Suppose $f \ge 1/2$, a "genuine" super-majority contest (there are examples in U.S. primary elections where $f = 15\%$). Then $1 \le 2f \le 2$ and $2(1-f) \le 1$. Rounding down understatement errors and rounding up overstatement errors is conservative. Thus if we count discrepancies as follows, the audit is still risk-limiting:

scenario 1 scenario 2scenario 3scenario 4 scenario 5scenario 6
CVR yes yes undervote undervote no no
Hand no undervote yes no yes undervote
error2 over 1 over 0 2 over 2 under 1 under
Table 2n: A conservative way to count discrepancies between hand interpretation and CVR for a super-majority contest when it takes a fraction $f \ge 1/2$ of the valid votes to win and "yes" is the reported winner.
scenario 1 scenario 2scenario 3scenario 4 scenario 5scenario 6
CVR yes yes undervote undervote no no
Hand no undervote yes no yes undervote
error2 under 0 1 under 1 under 2 over 2 over
Table 3n: A conservative way to count discrepancies between hand interpretation and CVR for a super-majority contest when it takes a fraction $f \ge 1/2$ of the valid votes to win and "yes" was reported to lose.
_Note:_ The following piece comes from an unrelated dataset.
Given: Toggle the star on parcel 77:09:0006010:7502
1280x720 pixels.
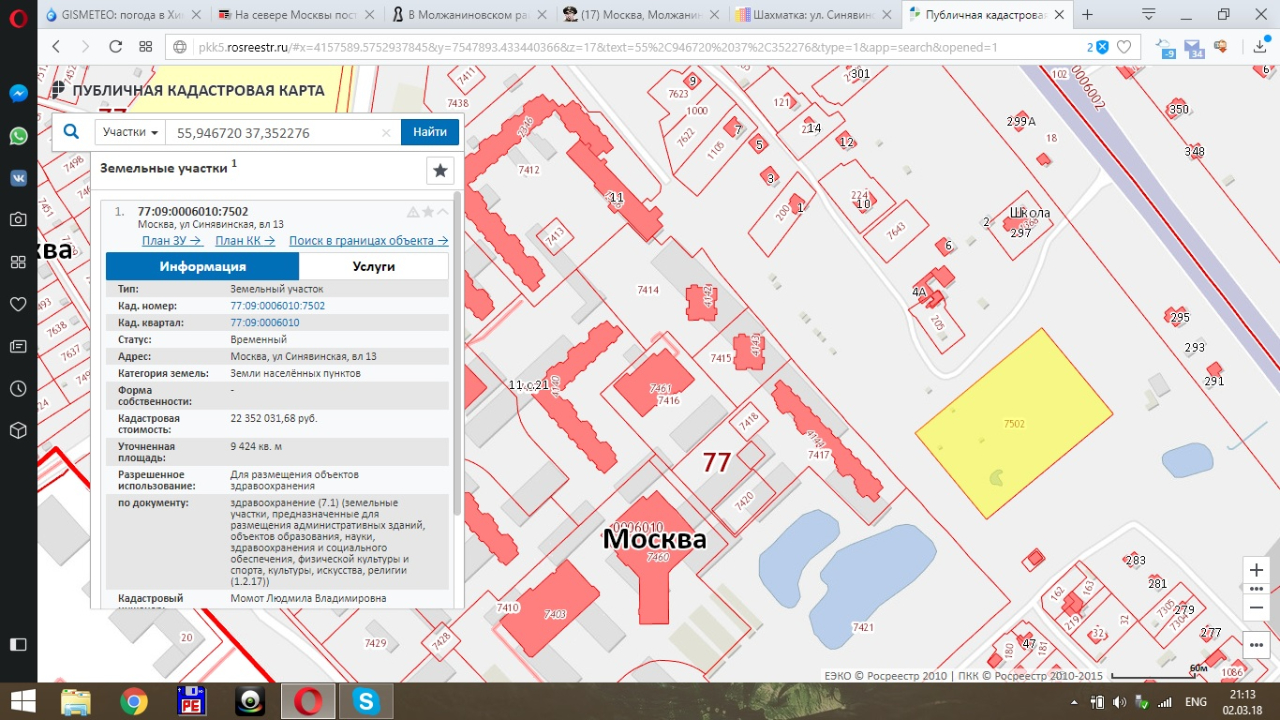Looking at the screenshot, I should [428, 212].
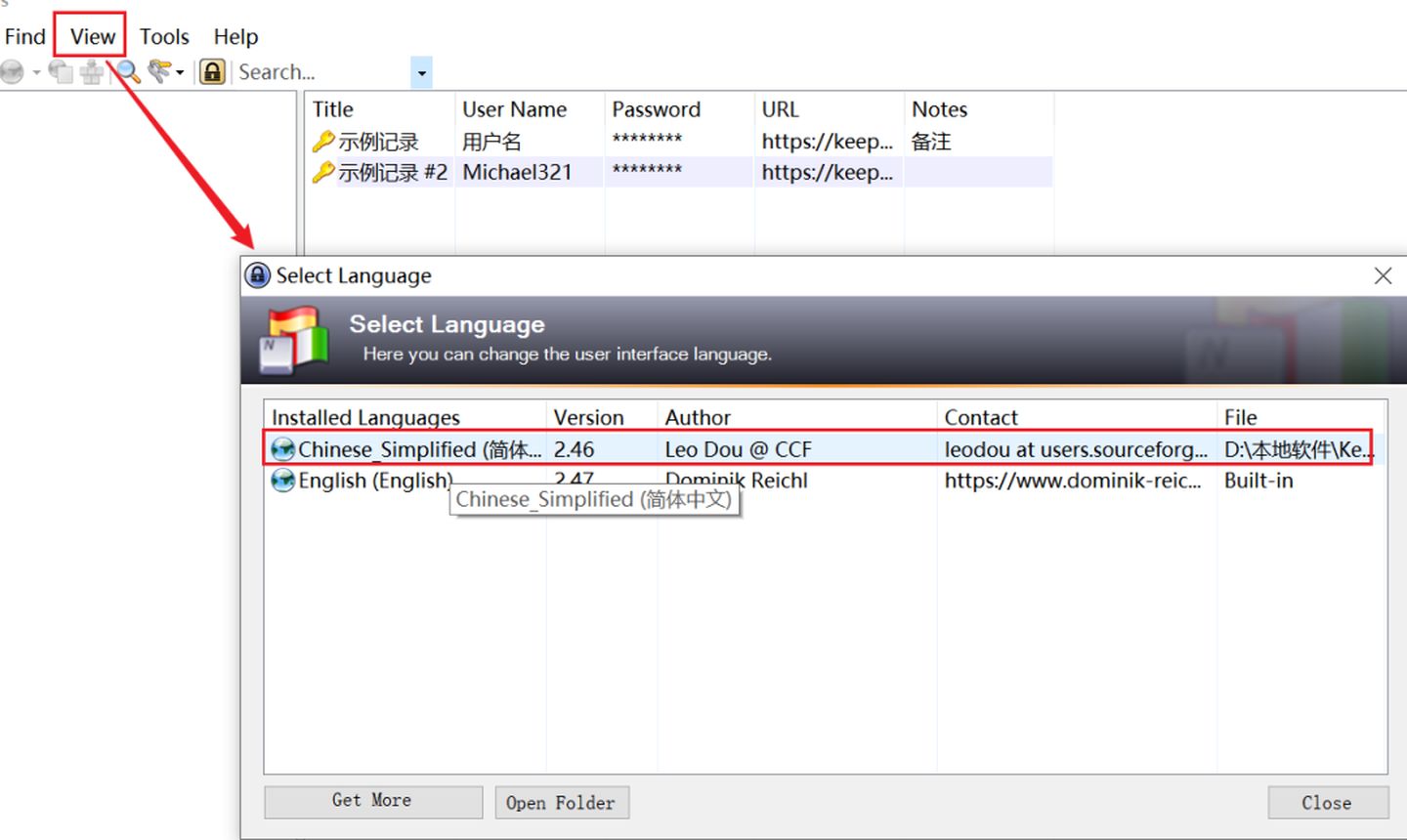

Thus the same software can be used to audit super-majority contests. But at the expense of slightly more bookkeeping to keep track of fractional overstatements and understatements as shown in Table 1n, the audit would be sharper. However, the approach in SHANGRLA is sharper still: Stark, P.B., 2020. Sets of Half-Average Nulls Generate Risk-Limiting Audits: SHANGRLA, Voting '20, to appear. Preprint: http://arxiv.org/abs/1911.10035}

## Random sampling

The next tool helps generate a pseudo-random sample of ballot cards. To start, input a random seed with at least 20 digits (generated by rolling a 10-sided die, for instance), the number of ballot cards from which you want a sample, and the number of ballot cards you want in the sample. Further below, there is a form to help find the individual, randomly selected ballot cards among the batches in which ballot cards are stored.

Pseudo-Random Sample of Ballot Cards

The "seed," concatenated with a comma and the "Sample number," is passed through the SHA-256 hash function. The result is displayed as "Hashed value (for testing)". The hashed value, interpreted as a hexadecimal number, is divided by "Number of objects from which to sample." One is added to the remainder of that division to get "Randomly selected item," which will be a number between 1 and "Number of objects from which to sample," inclusive. Clicking "draw sample" successively adds one to "Sample number" and recomputes "Hashed value" and "Randomly selected item" "Draw this many objects" times. Selected items accumulate in "Ballot cards selected" (and "Ballot cards selected, sorted"), which reset if the seed or the number of objects changes. The same ballot card might be selected more than once. Duplicates are removed in "Ballot cards selected, duplicates removed." Ballot cards selected more than once, and the frequencies of those ballot cards, are in "Repeated ballot cards." Clicking the "reset" button clears the history but leaves the seed.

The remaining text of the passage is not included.